Description of the task:
Among the lines below, keep only those from the one containing "This screenshot has height=193, width=323." through the one containing "The height and width of the screenshot is (419, 678).", and reproduce them exactly.
════════════════
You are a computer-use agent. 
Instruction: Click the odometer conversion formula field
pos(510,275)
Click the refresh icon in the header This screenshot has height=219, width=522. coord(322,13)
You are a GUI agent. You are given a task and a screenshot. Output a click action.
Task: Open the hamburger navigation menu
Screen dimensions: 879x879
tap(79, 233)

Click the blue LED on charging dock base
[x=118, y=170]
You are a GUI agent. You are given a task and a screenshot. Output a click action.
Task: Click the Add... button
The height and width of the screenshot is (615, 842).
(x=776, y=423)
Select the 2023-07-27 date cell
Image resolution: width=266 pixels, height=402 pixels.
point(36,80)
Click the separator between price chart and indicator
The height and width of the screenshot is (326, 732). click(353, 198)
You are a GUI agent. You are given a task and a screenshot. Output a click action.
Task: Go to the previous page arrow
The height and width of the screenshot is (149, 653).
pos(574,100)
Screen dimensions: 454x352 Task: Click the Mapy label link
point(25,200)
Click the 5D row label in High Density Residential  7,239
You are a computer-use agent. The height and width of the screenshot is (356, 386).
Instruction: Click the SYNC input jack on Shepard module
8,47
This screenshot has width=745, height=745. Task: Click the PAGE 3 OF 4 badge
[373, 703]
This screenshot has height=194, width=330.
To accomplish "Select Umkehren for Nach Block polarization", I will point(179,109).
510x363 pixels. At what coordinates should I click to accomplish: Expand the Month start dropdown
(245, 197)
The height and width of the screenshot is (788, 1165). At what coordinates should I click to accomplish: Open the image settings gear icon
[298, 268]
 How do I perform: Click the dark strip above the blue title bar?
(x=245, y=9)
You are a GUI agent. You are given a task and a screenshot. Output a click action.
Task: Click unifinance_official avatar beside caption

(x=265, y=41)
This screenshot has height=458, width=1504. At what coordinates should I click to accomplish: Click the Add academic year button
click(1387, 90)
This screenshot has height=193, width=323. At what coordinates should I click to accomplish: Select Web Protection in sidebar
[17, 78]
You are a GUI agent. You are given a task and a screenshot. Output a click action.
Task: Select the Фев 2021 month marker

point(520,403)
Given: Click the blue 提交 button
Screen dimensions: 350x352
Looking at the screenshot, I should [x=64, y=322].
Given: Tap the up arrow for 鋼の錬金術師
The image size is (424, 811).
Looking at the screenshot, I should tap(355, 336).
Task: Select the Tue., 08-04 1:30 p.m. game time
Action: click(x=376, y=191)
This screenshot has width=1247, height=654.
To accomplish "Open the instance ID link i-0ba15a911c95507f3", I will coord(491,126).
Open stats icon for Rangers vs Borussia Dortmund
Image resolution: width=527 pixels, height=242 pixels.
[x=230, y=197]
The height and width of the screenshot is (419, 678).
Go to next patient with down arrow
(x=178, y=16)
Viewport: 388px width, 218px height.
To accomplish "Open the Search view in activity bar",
════════════════
Completed task:
This screenshot has height=193, width=323. At what coordinates should I click to accomplish: Select Web Protection in sidebar
[17, 78]
You are a GUI agent. You are given a task and a screenshot. Output a click action.
Task: Select the Фев 2021 month marker

point(520,403)
Given: Click the blue 提交 button
Screen dimensions: 350x352
Looking at the screenshot, I should [x=64, y=322].
Given: Tap the up arrow for 鋼の錬金術師
The image size is (424, 811).
Looking at the screenshot, I should tap(355, 336).
Task: Select the Tue., 08-04 1:30 p.m. game time
Action: click(x=376, y=191)
This screenshot has width=1247, height=654.
To accomplish "Open the instance ID link i-0ba15a911c95507f3", I will coord(491,126).
Open stats icon for Rangers vs Borussia Dortmund
Image resolution: width=527 pixels, height=242 pixels.
[x=230, y=197]
The height and width of the screenshot is (419, 678).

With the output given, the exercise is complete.